Source data:
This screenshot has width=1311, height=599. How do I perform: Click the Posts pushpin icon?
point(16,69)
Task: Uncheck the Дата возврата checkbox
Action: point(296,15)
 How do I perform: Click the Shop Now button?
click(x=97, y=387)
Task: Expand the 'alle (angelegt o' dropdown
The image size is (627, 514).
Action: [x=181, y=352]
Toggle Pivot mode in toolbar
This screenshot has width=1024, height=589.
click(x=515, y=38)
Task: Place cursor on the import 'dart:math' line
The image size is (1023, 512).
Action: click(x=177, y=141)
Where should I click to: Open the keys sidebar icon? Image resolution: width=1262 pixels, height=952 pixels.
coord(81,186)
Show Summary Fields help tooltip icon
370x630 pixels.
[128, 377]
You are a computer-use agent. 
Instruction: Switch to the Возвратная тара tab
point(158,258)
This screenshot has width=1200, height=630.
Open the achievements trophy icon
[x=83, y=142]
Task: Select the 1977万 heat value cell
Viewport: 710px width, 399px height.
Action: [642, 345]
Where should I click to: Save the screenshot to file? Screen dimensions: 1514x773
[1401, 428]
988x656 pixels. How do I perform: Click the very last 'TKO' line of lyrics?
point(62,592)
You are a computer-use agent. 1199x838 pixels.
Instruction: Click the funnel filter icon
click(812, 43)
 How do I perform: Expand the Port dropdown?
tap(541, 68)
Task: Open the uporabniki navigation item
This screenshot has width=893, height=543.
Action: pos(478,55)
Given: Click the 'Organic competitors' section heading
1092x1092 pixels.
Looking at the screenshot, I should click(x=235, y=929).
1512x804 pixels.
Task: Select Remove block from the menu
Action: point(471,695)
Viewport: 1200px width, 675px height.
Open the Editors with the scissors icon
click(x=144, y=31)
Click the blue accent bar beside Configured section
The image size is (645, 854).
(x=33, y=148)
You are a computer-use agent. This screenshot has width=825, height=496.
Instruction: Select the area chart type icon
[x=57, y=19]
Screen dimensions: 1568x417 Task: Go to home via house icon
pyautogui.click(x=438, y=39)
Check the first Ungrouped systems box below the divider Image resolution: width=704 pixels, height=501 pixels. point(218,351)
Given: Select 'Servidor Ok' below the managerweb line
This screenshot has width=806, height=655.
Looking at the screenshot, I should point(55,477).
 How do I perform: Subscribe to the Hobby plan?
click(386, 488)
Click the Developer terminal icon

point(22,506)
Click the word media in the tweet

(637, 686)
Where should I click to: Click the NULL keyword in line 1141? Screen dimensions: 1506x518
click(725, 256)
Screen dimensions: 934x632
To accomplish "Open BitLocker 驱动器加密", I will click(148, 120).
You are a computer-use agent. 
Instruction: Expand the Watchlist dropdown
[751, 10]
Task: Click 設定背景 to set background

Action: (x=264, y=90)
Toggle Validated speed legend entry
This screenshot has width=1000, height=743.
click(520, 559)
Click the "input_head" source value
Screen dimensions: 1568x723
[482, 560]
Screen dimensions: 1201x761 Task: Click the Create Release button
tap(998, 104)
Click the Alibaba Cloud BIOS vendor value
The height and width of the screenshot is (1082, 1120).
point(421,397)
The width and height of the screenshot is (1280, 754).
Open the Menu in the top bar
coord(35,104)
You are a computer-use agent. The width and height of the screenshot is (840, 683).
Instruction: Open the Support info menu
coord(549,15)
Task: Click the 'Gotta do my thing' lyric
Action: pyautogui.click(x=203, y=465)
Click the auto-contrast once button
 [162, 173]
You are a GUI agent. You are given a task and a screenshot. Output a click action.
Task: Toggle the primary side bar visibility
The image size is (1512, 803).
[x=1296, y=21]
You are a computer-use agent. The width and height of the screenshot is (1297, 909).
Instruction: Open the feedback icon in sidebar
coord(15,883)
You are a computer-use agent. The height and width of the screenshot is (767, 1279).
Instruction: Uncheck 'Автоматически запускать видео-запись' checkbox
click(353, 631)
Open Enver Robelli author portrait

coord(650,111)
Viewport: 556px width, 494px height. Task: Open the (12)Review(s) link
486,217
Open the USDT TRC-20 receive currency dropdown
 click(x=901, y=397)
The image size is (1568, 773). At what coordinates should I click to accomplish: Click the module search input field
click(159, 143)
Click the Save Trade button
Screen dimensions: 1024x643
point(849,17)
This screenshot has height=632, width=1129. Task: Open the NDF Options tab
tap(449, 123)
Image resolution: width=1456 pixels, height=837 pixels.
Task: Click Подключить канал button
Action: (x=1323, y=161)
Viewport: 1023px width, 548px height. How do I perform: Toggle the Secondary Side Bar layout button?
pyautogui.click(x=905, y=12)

What you are asked to do: Print exactly the lines above, starting at the line that contains "is (1297, 909)." and ending with the last line of the records, both included.

Worked solution:
You are a computer-use agent. The width and height of the screenshot is (1297, 909).
Instruction: Open the feedback icon in sidebar
coord(15,883)
You are a computer-use agent. The height and width of the screenshot is (767, 1279).
Instruction: Uncheck 'Автоматически запускать видео-запись' checkbox
click(353, 631)
Open Enver Robelli author portrait

coord(650,111)
Viewport: 556px width, 494px height. Task: Open the (12)Review(s) link
486,217
Open the USDT TRC-20 receive currency dropdown
 click(x=901, y=397)
The image size is (1568, 773). At what coordinates should I click to accomplish: Click the module search input field
click(159, 143)
Click the Save Trade button
Screen dimensions: 1024x643
point(849,17)
This screenshot has height=632, width=1129. Task: Open the NDF Options tab
tap(449, 123)
Image resolution: width=1456 pixels, height=837 pixels.
Task: Click Подключить канал button
Action: (x=1323, y=161)
Viewport: 1023px width, 548px height. How do I perform: Toggle the Secondary Side Bar layout button?
pyautogui.click(x=905, y=12)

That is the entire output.